Does the developer have a good reputation?

While your developer will likely give you a glossy brochure full of pictures of stunning houses and happy customers, don’t just rely on this. Check customer satisfaction levels online, look at their social media and visit other developments they’ve completed if there are any nearby. This will help you develop a more rounded view of the company and its operations. It’s also worth confirming that your deposit is protected if the developer goes bust.

Will there be estate management charges?

Many new-build developments are privately managed, so there may be charges for maintaining shared spaces, even if you’re buying a freehold property. Ask in advance about any charges so you can budget for them.

What’s included in the price?

This may seem like an obvious question, but it’s important that you’re clear about exactly what’s included and that any extras you’ve negotiated have been noted. You may also have to pay extra for certain fixtures and fittings, such as carpets or turf in the garden, especially if you deviate from the standard specification.

When will I be able to see the property?

You’ll undoubtedly be excited to follow the journey of your property’s build, but it’s also important to have a realistic timescale in place so you can plan the rest of the purchase. It’s also worth asking for a date when you’ll be able to get a surveyor around to thoroughly inspect the property before you complete.

What happens if the project is delayed?

No matter how realistic the deadlines given by the developer seem, it’s a good idea to ask what would happen if these dates were missed. If the long-stop date – the date by which they must have finished the work – is missed, you may be eligible for compensation. Also, ask about timelines for the rest of the development so you know how long you’ll be living on a building site.

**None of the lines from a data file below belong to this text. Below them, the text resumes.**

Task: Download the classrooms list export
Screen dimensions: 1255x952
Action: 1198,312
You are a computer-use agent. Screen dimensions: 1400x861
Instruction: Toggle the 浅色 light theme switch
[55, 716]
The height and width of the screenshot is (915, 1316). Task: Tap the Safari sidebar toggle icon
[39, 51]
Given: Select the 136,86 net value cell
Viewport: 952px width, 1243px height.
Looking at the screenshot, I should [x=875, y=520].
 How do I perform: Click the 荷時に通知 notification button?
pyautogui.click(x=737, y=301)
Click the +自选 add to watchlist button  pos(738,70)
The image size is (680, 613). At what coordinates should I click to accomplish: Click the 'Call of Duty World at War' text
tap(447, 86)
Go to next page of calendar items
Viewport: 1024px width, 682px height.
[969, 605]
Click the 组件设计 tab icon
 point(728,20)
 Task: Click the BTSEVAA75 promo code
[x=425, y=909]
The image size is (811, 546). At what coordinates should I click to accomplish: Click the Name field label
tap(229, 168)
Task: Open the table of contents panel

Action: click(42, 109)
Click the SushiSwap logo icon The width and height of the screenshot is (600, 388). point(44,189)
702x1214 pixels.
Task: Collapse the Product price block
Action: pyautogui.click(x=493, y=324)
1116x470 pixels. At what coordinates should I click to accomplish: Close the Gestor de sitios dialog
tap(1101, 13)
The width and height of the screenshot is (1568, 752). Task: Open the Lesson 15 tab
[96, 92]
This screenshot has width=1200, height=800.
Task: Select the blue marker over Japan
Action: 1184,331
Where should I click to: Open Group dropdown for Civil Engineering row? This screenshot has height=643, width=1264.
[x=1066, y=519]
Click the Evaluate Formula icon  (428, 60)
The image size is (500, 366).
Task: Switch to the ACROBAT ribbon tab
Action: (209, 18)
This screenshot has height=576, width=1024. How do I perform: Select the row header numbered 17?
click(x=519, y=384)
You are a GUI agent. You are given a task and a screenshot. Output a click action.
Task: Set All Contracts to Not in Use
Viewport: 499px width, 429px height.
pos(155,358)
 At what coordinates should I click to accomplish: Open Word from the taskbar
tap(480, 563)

Do I need a survey when buying off-plan?

While you may expect a new property to be in perfect condition and think your warranty will cover any issues that arise, this often isn’t the case. For this reason, a specially designed survey along with a snagging list is to be recommended. Ideally this should be scheduled before you move in so the developer can rectify any issues before you live in the property. However, this is usually not possible when buying off plan as you will exchange before the property is complete. The survey should therefore be booked as soon as the work is finished.It’s also worth asking for a snagging provision to be included in your contract so if you find any future issues; they’ll be sorted.

By getting a specialist survey and snagging list you can be confident that issues of all sizes and seriousness will be picked up and you’ll have a professional report and photographic evidence of any issues that you can then show your developer to encourage them to fix the work promptly.

As the newbuild home warranty only covers defects for the first two years after completion and as key aspects such as plumbing, electrics and gardens are not covered – and other areas only if the builder is deemed not to have complied with National House Building Council’s Technical Requirements – a survey continues to be valuable when buying off the plan.